Exercise: What lines in this listing contain the string "column"? Report each one by copying it.

BEGIN

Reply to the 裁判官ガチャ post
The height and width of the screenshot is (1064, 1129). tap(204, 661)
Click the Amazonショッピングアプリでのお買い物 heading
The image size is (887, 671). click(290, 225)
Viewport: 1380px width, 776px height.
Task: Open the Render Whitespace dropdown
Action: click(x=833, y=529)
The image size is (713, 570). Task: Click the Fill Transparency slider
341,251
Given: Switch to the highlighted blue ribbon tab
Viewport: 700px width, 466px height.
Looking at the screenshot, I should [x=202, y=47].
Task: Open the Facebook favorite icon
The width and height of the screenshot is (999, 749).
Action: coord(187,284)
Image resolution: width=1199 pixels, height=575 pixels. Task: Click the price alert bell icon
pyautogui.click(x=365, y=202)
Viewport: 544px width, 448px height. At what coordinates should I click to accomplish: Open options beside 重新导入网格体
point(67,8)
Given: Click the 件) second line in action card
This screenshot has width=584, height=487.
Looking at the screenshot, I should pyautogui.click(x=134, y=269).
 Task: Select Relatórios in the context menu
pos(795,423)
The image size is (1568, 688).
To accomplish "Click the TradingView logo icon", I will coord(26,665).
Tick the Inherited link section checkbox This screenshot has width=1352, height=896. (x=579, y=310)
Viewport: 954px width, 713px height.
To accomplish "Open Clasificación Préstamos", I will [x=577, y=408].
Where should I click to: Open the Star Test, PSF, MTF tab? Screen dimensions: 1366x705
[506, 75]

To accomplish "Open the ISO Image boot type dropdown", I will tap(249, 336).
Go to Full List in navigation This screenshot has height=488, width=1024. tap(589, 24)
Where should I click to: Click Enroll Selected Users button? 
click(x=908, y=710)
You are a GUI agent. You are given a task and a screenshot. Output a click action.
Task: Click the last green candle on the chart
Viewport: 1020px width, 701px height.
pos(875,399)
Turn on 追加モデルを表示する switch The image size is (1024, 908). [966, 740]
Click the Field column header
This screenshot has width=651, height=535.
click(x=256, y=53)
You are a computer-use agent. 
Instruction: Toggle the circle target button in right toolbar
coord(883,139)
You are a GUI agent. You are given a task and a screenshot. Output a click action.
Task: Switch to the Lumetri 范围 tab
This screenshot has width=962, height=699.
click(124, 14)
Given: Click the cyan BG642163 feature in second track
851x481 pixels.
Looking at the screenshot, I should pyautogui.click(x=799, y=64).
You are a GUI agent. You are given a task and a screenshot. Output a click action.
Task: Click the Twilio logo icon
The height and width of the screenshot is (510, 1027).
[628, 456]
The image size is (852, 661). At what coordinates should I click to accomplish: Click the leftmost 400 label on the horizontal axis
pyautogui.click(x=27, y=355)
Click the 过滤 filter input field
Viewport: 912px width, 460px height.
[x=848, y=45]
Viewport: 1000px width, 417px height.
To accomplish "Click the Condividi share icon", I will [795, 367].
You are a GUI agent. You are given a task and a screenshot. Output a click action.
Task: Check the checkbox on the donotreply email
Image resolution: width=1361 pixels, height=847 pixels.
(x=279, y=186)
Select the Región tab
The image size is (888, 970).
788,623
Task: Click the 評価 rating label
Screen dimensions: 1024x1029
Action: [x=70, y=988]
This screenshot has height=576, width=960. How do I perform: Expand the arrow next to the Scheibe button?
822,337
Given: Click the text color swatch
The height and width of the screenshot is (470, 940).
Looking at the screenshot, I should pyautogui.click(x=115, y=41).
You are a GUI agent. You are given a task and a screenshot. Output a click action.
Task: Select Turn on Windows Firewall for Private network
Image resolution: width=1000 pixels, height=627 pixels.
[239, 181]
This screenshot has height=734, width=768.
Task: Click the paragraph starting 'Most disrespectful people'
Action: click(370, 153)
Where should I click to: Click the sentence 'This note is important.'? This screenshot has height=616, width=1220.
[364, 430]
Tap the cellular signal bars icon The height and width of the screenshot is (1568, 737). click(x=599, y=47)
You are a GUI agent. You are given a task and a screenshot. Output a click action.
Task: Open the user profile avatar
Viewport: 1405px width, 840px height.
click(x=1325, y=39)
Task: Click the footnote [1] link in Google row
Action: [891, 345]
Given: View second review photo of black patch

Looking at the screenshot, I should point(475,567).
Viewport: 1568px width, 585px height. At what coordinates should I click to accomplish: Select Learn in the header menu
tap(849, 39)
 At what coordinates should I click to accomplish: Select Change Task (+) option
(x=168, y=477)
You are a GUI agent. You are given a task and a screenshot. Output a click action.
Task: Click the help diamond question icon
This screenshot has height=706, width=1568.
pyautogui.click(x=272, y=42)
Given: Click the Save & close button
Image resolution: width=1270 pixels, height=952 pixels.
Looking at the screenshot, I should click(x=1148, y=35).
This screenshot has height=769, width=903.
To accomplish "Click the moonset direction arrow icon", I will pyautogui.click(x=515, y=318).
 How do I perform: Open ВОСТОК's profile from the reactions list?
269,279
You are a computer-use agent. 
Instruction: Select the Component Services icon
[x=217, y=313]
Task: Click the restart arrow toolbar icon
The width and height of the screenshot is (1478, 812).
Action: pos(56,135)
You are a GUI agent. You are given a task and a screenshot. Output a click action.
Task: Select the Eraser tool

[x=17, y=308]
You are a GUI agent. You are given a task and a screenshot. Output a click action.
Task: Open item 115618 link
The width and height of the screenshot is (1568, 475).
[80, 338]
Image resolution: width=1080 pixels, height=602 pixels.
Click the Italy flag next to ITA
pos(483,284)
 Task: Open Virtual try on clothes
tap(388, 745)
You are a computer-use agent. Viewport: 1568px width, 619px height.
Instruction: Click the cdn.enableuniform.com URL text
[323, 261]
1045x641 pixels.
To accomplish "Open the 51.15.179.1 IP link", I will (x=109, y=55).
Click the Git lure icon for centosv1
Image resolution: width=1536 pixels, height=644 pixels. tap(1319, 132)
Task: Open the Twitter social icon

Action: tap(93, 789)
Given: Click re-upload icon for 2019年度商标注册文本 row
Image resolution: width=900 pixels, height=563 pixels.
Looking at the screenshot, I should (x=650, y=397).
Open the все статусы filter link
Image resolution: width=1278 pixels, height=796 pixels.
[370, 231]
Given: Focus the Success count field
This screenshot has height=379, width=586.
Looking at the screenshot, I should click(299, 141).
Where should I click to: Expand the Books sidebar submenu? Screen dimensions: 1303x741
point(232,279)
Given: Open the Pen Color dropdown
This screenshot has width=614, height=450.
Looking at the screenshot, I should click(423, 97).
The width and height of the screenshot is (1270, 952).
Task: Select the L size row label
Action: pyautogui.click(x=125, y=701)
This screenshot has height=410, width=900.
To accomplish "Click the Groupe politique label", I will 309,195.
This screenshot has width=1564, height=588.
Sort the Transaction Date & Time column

END

Response to the exercise:
Click the Field column header
Sort the Transaction Date & Time column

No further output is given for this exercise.